The name and mailing address of the incorporator are David E. Zeltner, c/o Weil, Gotshal & Manges LLP, 767 Fifth Avenue, New York, New York 10153.

 

ARTICLE 6.

 

BY-LAWS

 

In furtherance and not in limitation of the powers conferred by law, subject to any limitations contained elsewhere in this Certificate of Incorporation, by-laws of the Corporation may be adopted, amended or repealed by a majority of the Board of Directors of the Corporation, but any by-laws adopted by the Board of Directors may be amended or repealed by the stockholders entitled to vote thereon. Election of Directors need not be by written ballot.

 

ARTICLE 7.

 

INDEMNIFICATION

 

7.1 Director’s Liability. A director of the Corporation shall not be personally liable either to the Corporation or to any stockholder for monetary damages for breach of fiduciary duty as a director, except (i) for any breach of the director’s duty of loyalty to the Corporation or its stockholders, or (ii) for acts or omissions which are not in good faith or which involve intentional misconduct or knowing violation of the law, or (iii) for any matter in respect of which such director shall be liable under Section 174 of Title 8 of the DGCL or any amendment thereto or successor provision thereto, or (iv) for any transaction from which the director shall have derived an improper personal benefit.
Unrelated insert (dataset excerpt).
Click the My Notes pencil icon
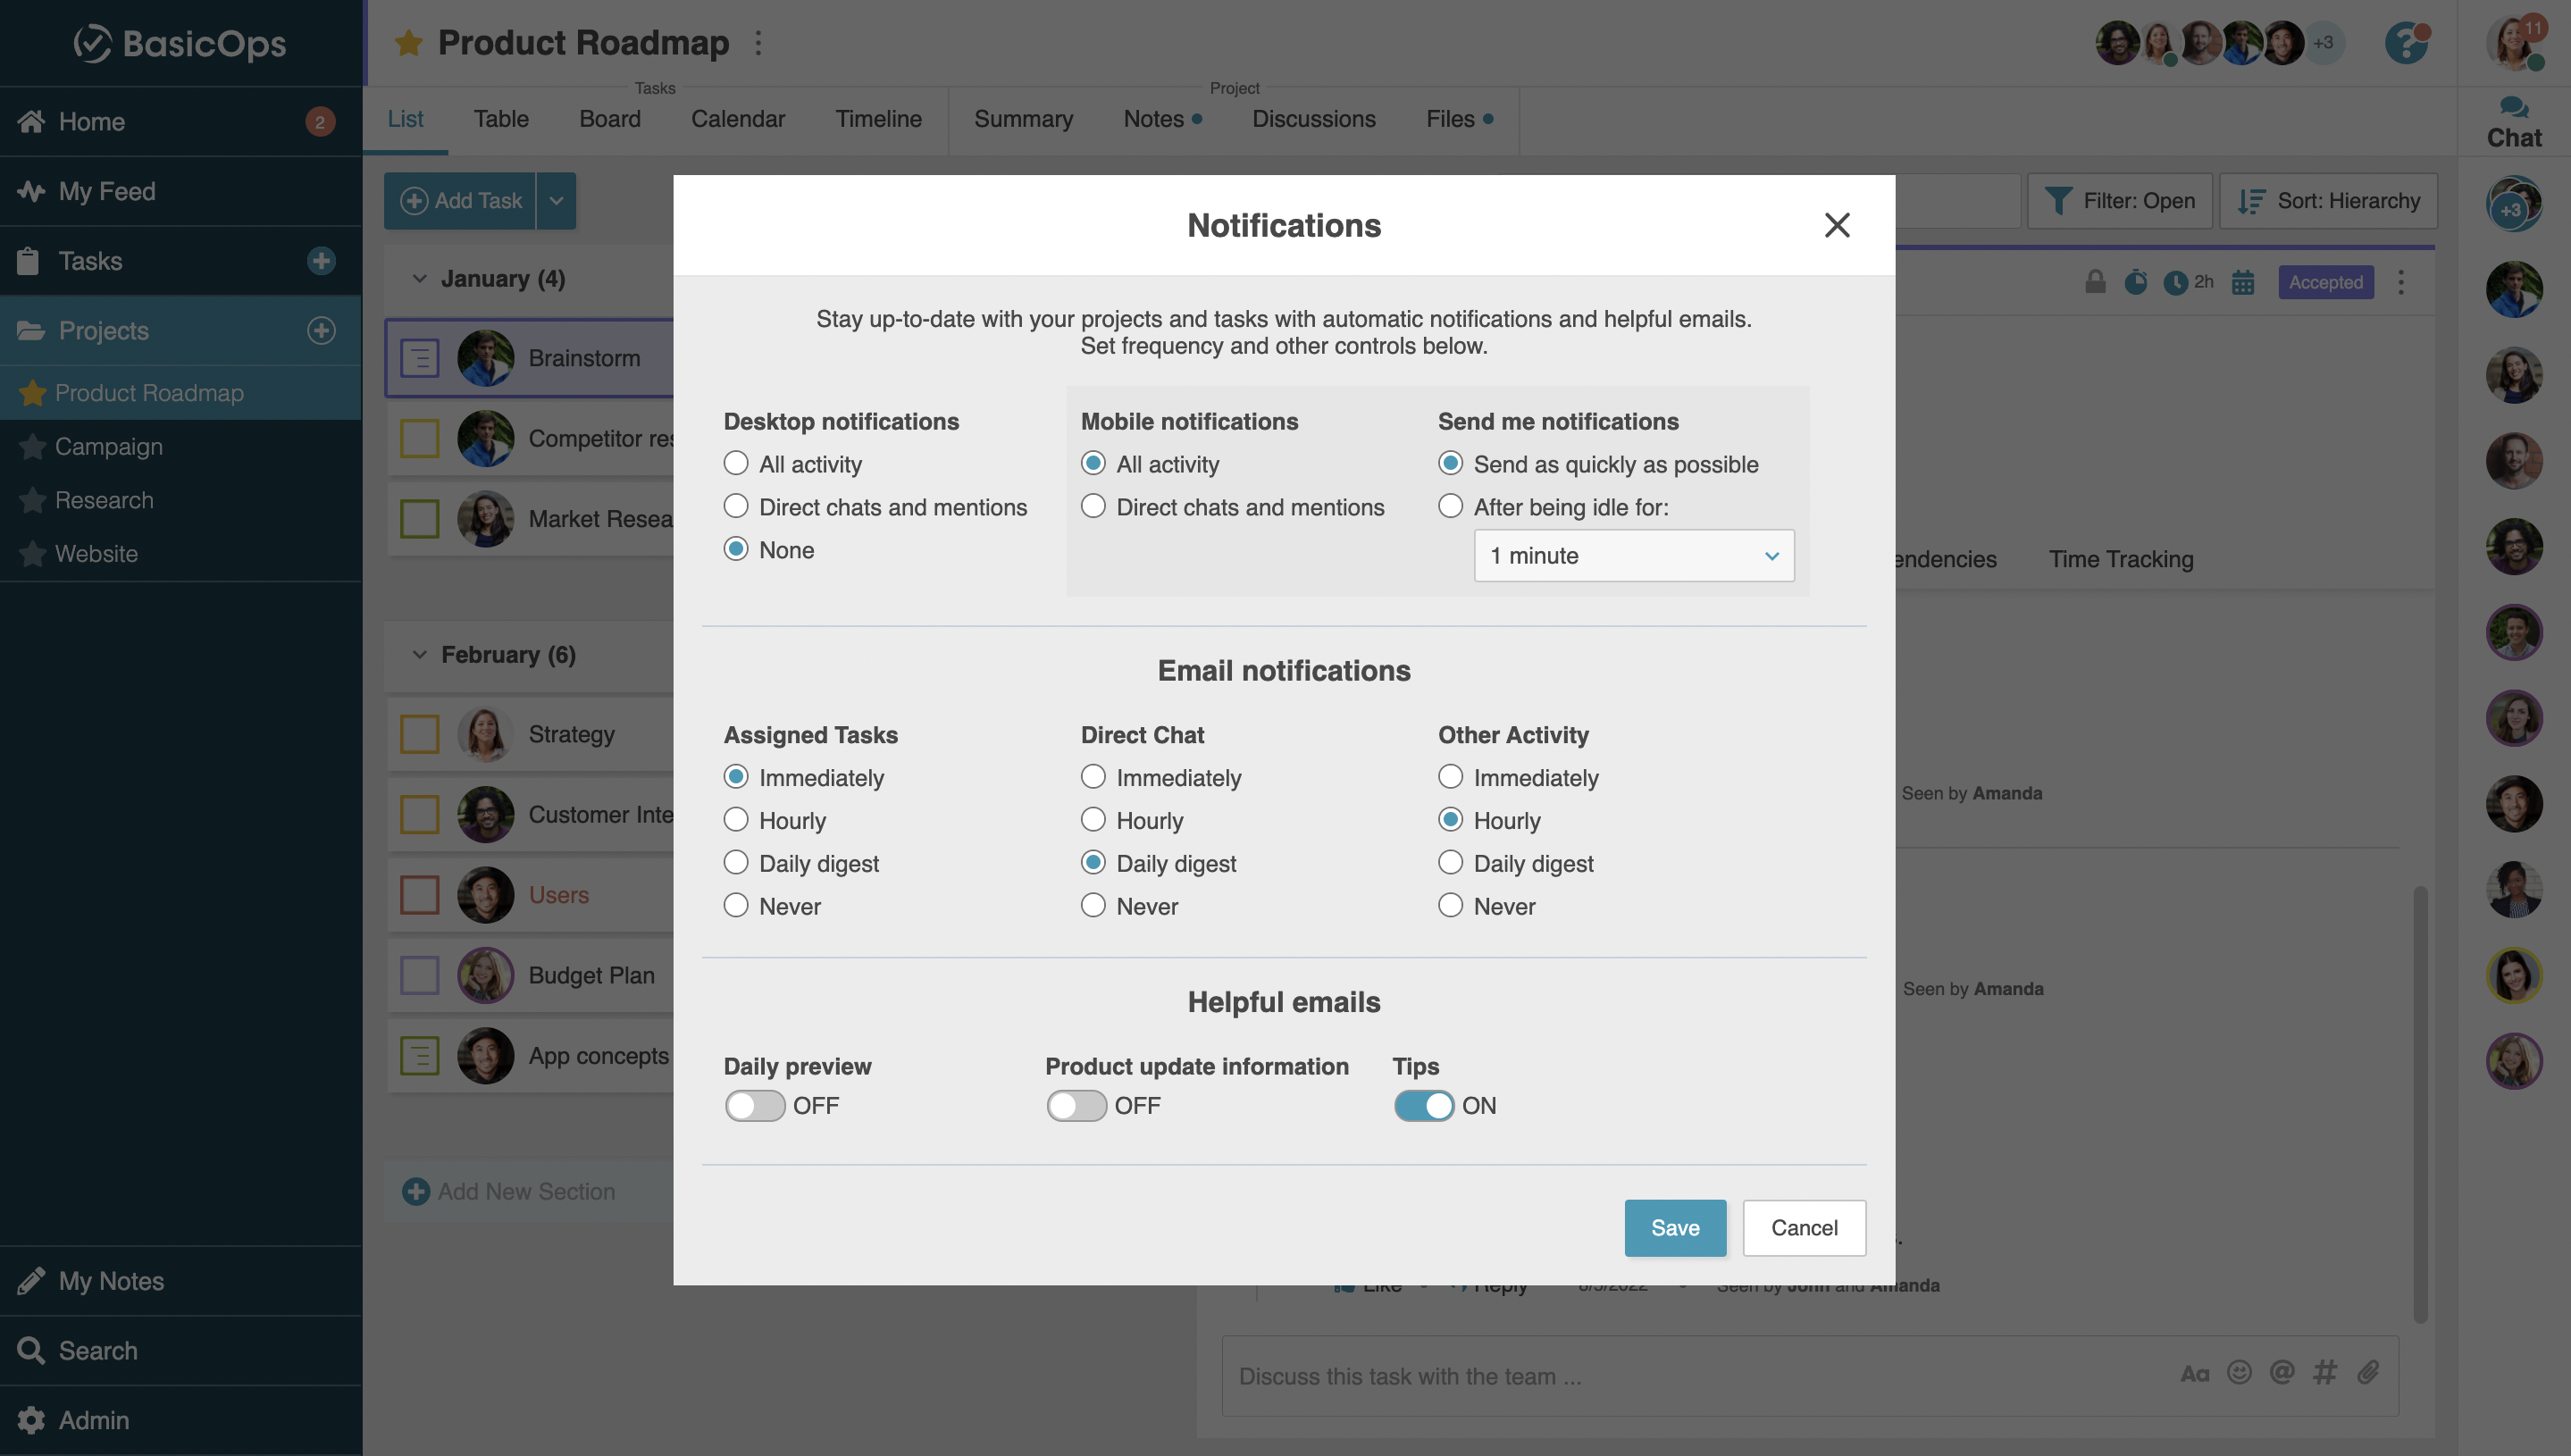 32,1281
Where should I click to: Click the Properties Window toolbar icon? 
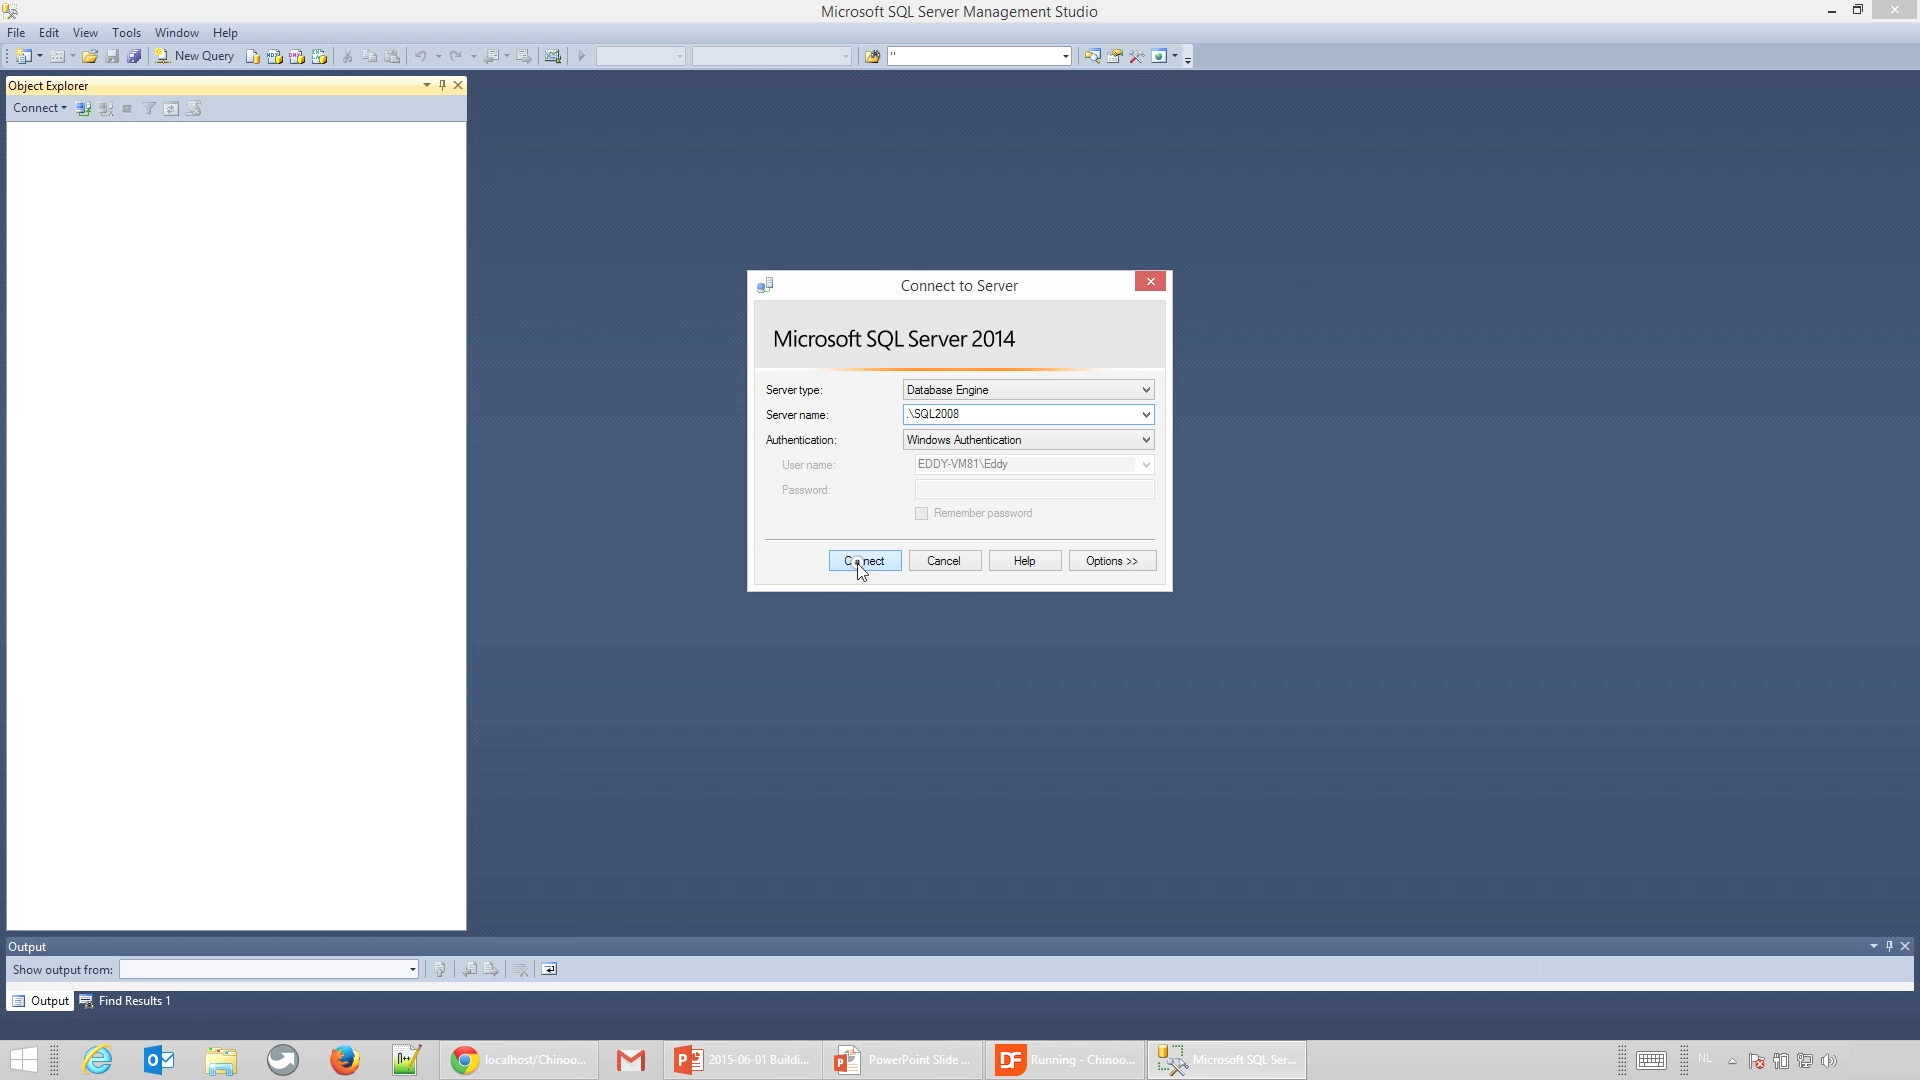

Neither amendment nor repeal of this Section 7.1 nor the adoption of any provision of the Certificate of Incorporation inconsistent with this Section 7.1 shall eliminate or reduce the effect of this Section 7.1 in respect of any matter occurring, or any cause of action, suit or claim that, but for this Section 7.1, would accrue or arise, prior to such amendment, repeal or adoption of an inconsistent provision.

 

7.2 Corporation’s Power to Indemnify. The Corporation shall have the power to indemnify any person who was or is a party or is threatened to be made a party to, or testifies in, any threatened, pending or completed action, suit or proceeding, whether civil, criminal, administrative or investigative in nature, by reason of the fact that such person is or was a director, officer, employee or agent of the Corporation, or is or was serving at the request of the Corporation as a director, officer, employee or agent of another corporation, partnership, joint venture, employee benefit plan, trust or other enterprise, against expenses (including attorneys’ fees), judgments, fines and amounts paid in settlement actually and reasonably incurred by such person in connection with such action, suit or proceeding to the full extent permitted by law, and the Corporation may adopt By-laws or enter into agreements with any such person for the purpose of providing for such indemnification.

 

3


IN WITNESS WHEREOF, the undersigned has duly executed this Certificate of Incorporation on this 28th day of January 2004.